> **Stated exercise A**
Using the passage on decolonial practice, answer each of the following.
(i) Since what year has the yearly "laboratory" been hosted?
(ii) In what town and country is it held?
(iii) According to the passage, what does learning about colonial power relations not necessarily do by itself?
> **Stated exercise B**
Carry on writing the passage on decolonial practice and the Gorca summer program, beginning right after its final sentence.

> **Quoted passage**
══════
The sociological imperative to trace the social, political, and economic histories and contexts that shape the colonial present is a vital part of any decolonial effort; however, simply learning about colonial power relations does not in itself necessarily disrupt the dominant frames of knowing and being that are themselves made through those relations. The presumed universality of these frames circumscribes what is possible for us to imagine. Thus, artistic and pedagogical practices of hospicing/midwifery offer complementary tools and strategies that may interrupt the power of this knowledge regime and thereby loosen its grip on our individual imaginations and our collective imaginary. In doing so, they open the possibility of pluralizing not only what we know, but also how we know and who we are, so that we might learn to know and be otherwise. But this is merely a possibility, not a guarantee.

As part of this work, since 2017 we have been hosting yearly an experiential and intellectual “laboratory” in Gorca, Slovenia. Within the context of the Gorca Earth Care Summer Program participants are challenged to test the limits of their ideas/prototypes for social change against dissenting perspectives, where they are sensitized to different understandings of fairness, wellbeing and global justice, where they are supported to face their complicity in systemic harm, where they may unlock “adjacent possibilities” for global justice work in their own contexts of practice and where they start to feel comfortable with uncertainty, complexity, plurality and improvisation.
══════
> **Material**
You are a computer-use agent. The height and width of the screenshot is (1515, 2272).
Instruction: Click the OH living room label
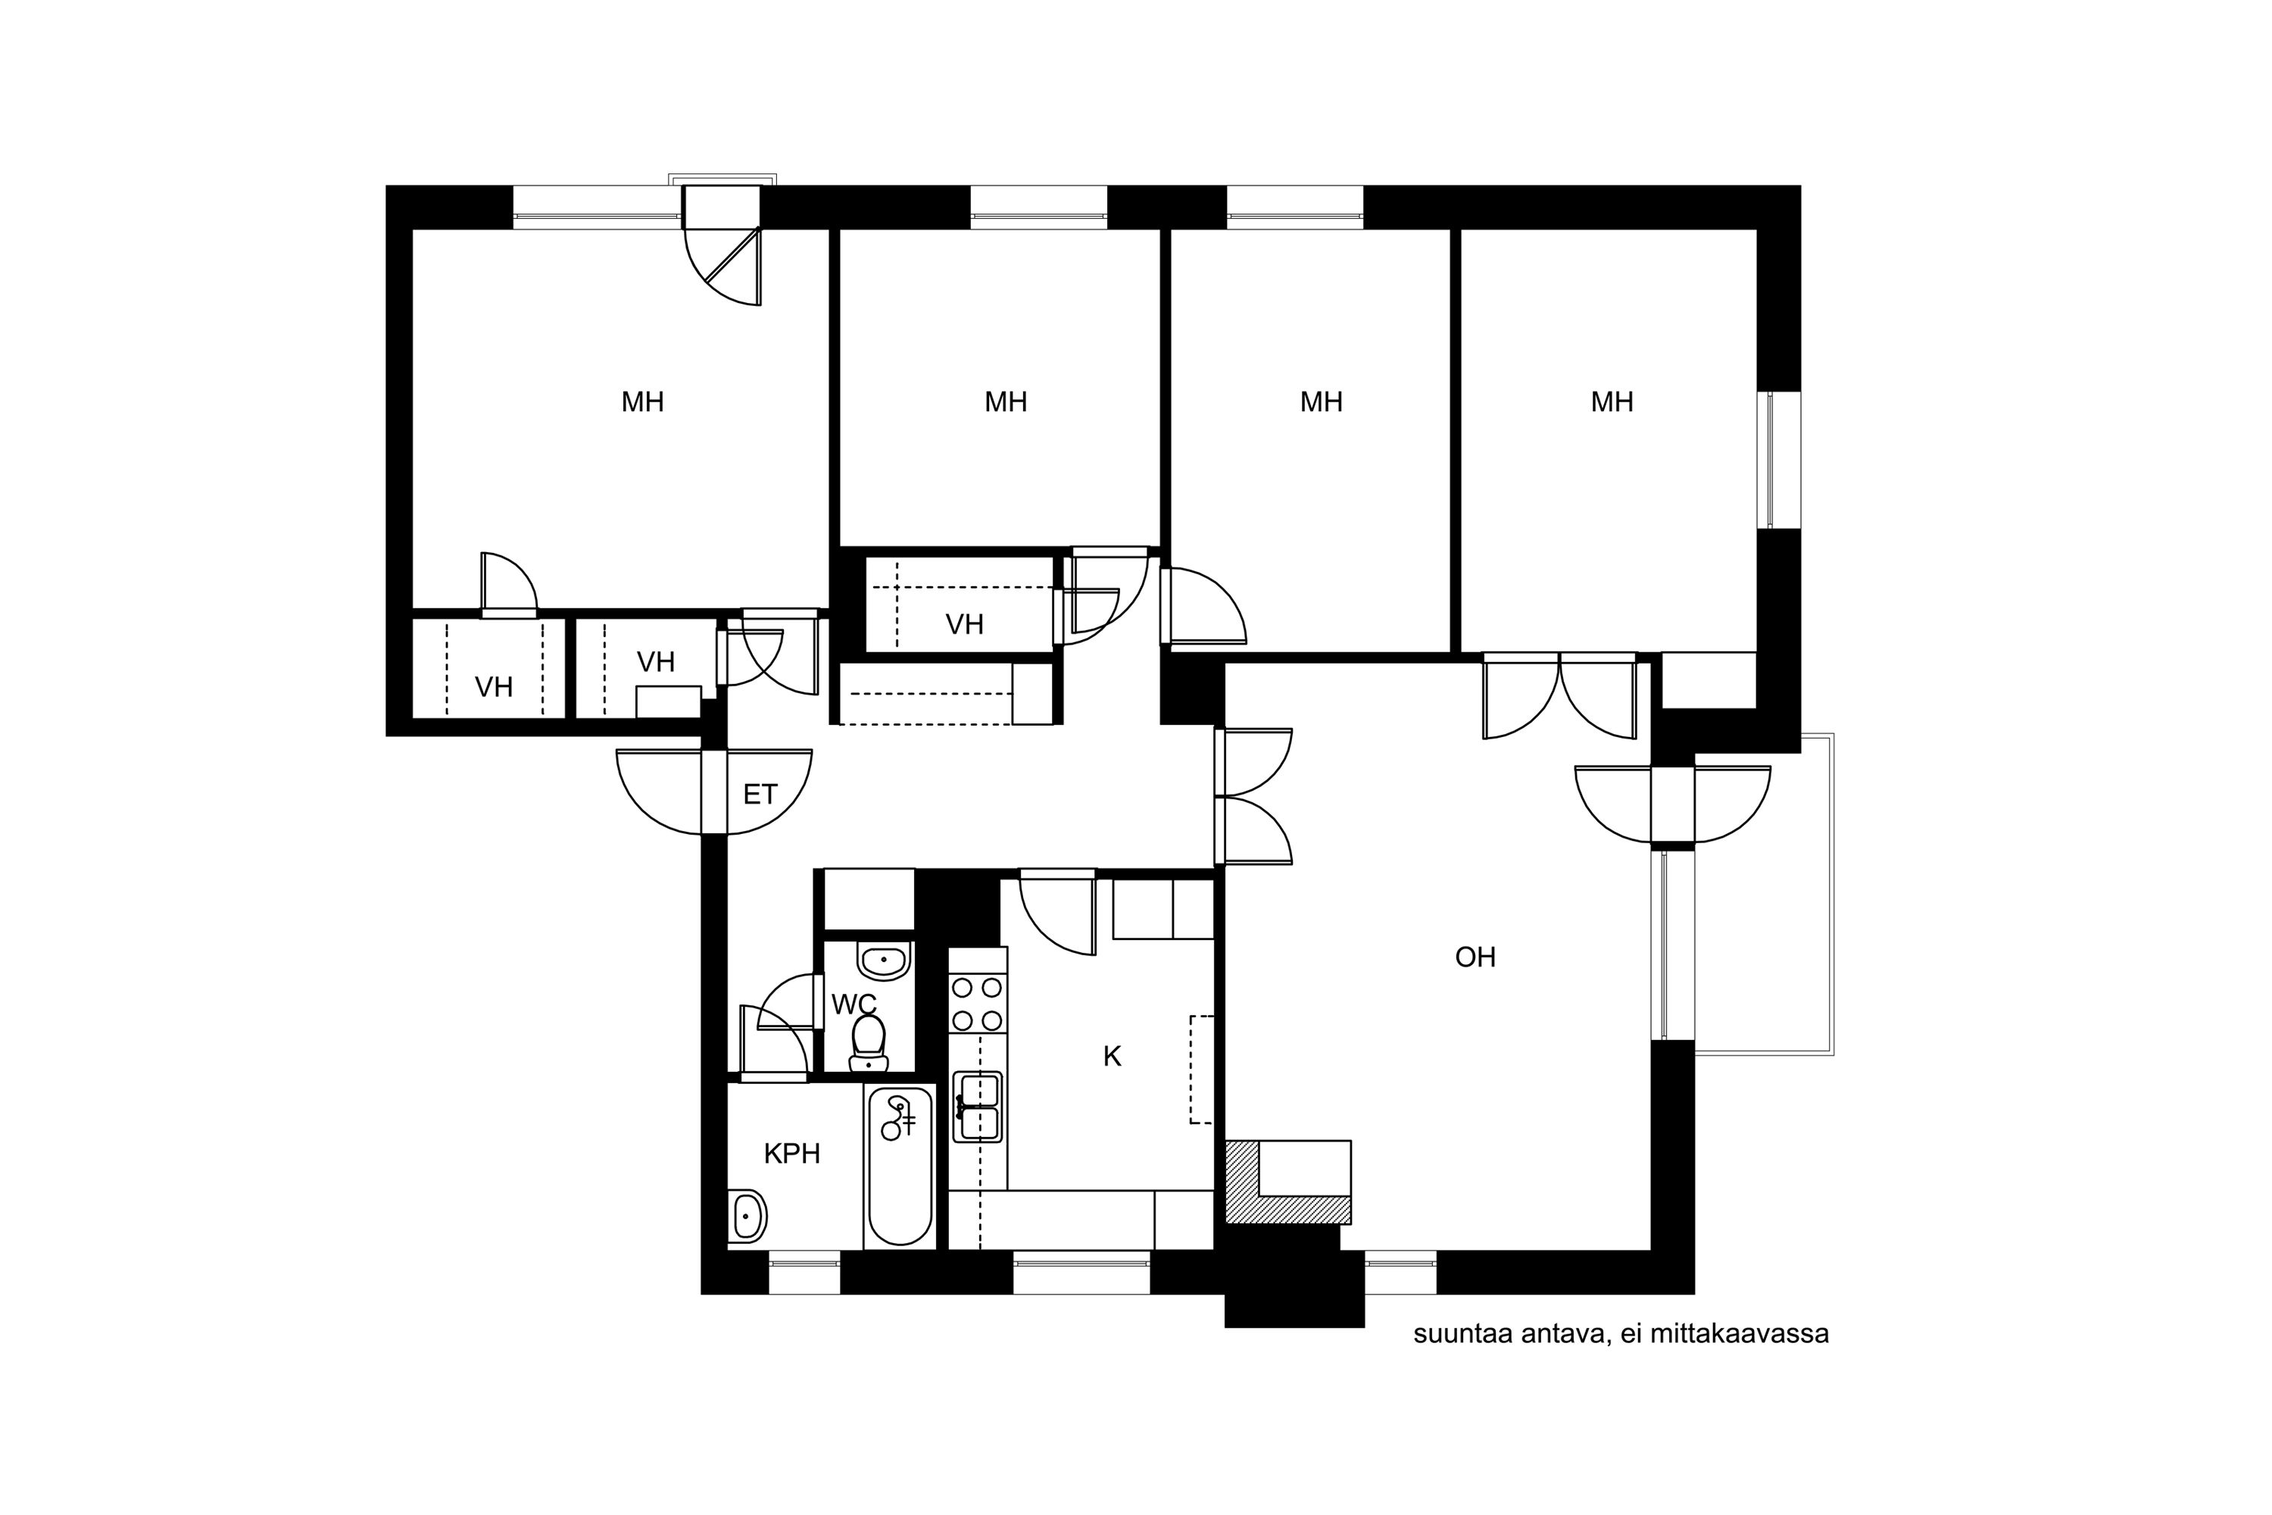tap(1475, 957)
══════
> **Exercise answer A**
(i) 2017
(ii) Gorca, Slovenia
(iii) It does not necessarily disrupt the dominant frames of knowing and being that are themselves made through those relations.

> **Exercise answer B**
We envisage this as a space where participants can

  • step back, look at the bigger picture and “dig deeper”

  • clarify, test and unpack assumptions and the implications of ideas without fear of judgment

  • acquire/develop languages/vocabularies to name and productively host tensions, conflict, and paradoxes

  • form relationships not mediated by knowledge, identity or understanding

  • engage with difficult questions without relationships falling apart

  • become comfortable with the discomfort of facing fears, contradictions and projections

  • find peace and strength in vulnerability

In the creation of the “living lab”, we are experimenting with hosting a process/space based on four orientation-invitations to develop discernment and relational wisdom in face of complexity, uncertainty, ambivalence, asymmetry, paradoxes and incommensurability:

  • decentering ego-logical investments and perceived entitlements to expand notions of self/being (open eyes)

  • disarming symbolic (logocentric) lockdowns, affective landmines and “thick language” aspirations to embrace uncertainty/not knowing (open heart)

  • decluttering (intellectual) projections, (affective) compensations, (physical) disconnections and (existential) distractions to develop stamina for the long haul (open flesh)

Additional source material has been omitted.